Benedict Cumberbatch is the latest star to be in Vogue.
The actor talks about EVERYTHING going on in his meteoric rise in the acting world, and the newly engaged star also talks about the coming film “Black Mass” where Johnny Depp will roll out his “Blow” Boston accent again for his character, Beantown’s most wanted felon, Whitey Bulger, filmed in a part of Boston that quite frankly is getting a little tired of being typecast by Hollywood outsiders.
“Black Mass” is based on a non-fiction book by two former Boston Globe reporters, Dick Lehr and Gerard O’Neill, about th ecomplex relationship between Bulger and FBI agent John Connolly.
Jack Nicholson used tales of Bulger to colorize his version of the mob boss in “The Departed,” even though he was playing a fictionalized character. Unlike regionally shot films such as “Good Will Hunting” and “The Departed,” the new film “Black Mass” will be the first true story writ large on the screen. Bulger is less a local hero and more a scourge that many Southie families know all too well, from murders and maimings that Bulger and his crew were directly responsible for.
Now Vogue has Cumberbatch sitting down, and the “Sherlock” star discusses his Oscar-tipped performance in “The Imitation Game” along with other projects.
Cumberbatch’s fierce intelligence and odd-ball good looks have won him versatile roles and created an ecstatic, borderline rabid female following. Women just love a loquacious smarty pants.

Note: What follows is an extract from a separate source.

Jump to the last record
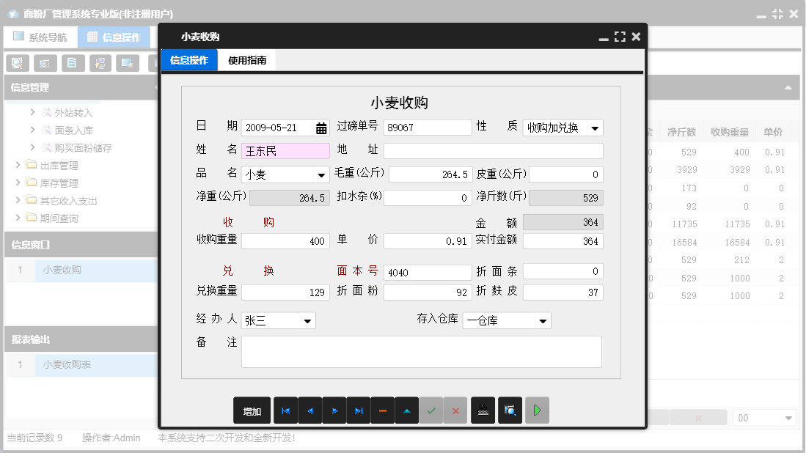Image resolution: width=806 pixels, height=453 pixels. [359, 410]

“I really, really love my job,” says Benedict Cumberbatch to Vogue in his unctuous baritone voice that mesmerizes. “I love sets. I love crews. I love theaters. I love audiences.”
Excerpt from Vogue:
Meanwhile he takes enormous pride in tackling every kind of role. That’s one reason he signed on to Black Mass, a real-life crime saga in which he plays Billy Bulger, a Machiavellian Massachusetts political boss who, in a touch worthy of a 1930s movie, just happens to be the brother of Boston’s most notorious gangster, Whitey Bulger, played by Depp.
“Billy’s a Bostonian,” Cumberbatch explains, “and that’s a really tricky accent to do. The whole milieu of that film was alien to me, which is what was attractive about it. It was a big challenge.”